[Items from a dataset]
::::
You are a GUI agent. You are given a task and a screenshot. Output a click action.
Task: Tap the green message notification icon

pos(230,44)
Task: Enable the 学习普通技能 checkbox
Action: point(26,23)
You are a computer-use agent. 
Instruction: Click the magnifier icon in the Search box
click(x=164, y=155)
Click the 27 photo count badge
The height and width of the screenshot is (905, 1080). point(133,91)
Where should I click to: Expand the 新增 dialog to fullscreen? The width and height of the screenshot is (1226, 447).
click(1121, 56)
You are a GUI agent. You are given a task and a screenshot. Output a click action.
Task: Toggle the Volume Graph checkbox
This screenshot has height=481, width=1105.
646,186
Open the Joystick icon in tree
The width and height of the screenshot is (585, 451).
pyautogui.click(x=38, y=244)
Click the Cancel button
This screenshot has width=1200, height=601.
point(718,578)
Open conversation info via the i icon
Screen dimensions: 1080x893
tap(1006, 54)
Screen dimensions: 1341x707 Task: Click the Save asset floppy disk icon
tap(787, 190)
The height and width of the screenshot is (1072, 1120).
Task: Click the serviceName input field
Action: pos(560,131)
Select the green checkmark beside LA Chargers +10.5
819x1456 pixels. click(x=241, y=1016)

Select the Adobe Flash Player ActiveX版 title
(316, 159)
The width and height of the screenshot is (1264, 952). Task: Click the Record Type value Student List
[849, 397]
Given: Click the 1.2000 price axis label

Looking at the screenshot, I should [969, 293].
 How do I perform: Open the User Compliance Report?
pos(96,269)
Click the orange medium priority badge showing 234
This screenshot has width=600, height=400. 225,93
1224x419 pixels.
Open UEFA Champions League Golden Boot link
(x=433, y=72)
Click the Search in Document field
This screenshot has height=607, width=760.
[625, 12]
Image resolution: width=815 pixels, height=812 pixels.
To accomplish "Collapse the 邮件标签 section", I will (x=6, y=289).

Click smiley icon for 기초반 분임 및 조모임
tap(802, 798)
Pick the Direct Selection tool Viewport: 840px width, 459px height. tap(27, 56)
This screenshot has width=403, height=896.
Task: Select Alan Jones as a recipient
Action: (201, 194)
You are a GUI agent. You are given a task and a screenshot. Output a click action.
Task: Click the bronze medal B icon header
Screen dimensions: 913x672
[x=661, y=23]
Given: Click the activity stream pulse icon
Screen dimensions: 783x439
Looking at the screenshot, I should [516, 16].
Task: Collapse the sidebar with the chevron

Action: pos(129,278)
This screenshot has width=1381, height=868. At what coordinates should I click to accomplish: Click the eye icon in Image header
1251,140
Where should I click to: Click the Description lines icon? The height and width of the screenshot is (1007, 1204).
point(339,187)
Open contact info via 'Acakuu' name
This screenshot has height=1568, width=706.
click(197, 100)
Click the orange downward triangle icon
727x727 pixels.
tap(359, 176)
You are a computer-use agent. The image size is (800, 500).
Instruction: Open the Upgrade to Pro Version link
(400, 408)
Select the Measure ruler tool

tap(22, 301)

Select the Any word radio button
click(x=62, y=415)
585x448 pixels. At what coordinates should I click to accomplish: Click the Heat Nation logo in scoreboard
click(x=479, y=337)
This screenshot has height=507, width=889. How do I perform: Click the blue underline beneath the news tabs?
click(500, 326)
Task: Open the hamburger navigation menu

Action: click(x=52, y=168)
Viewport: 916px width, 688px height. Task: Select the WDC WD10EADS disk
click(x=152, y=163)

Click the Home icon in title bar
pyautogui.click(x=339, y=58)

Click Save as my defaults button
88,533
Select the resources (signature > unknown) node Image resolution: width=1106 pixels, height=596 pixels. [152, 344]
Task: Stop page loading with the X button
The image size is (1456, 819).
::::
◆ Task statement
Copy out all the lines of the records that include "computer".

◆ Exercise response
You are a computer-use agent. 
You are a computer-use agent. The image size is (800, 500).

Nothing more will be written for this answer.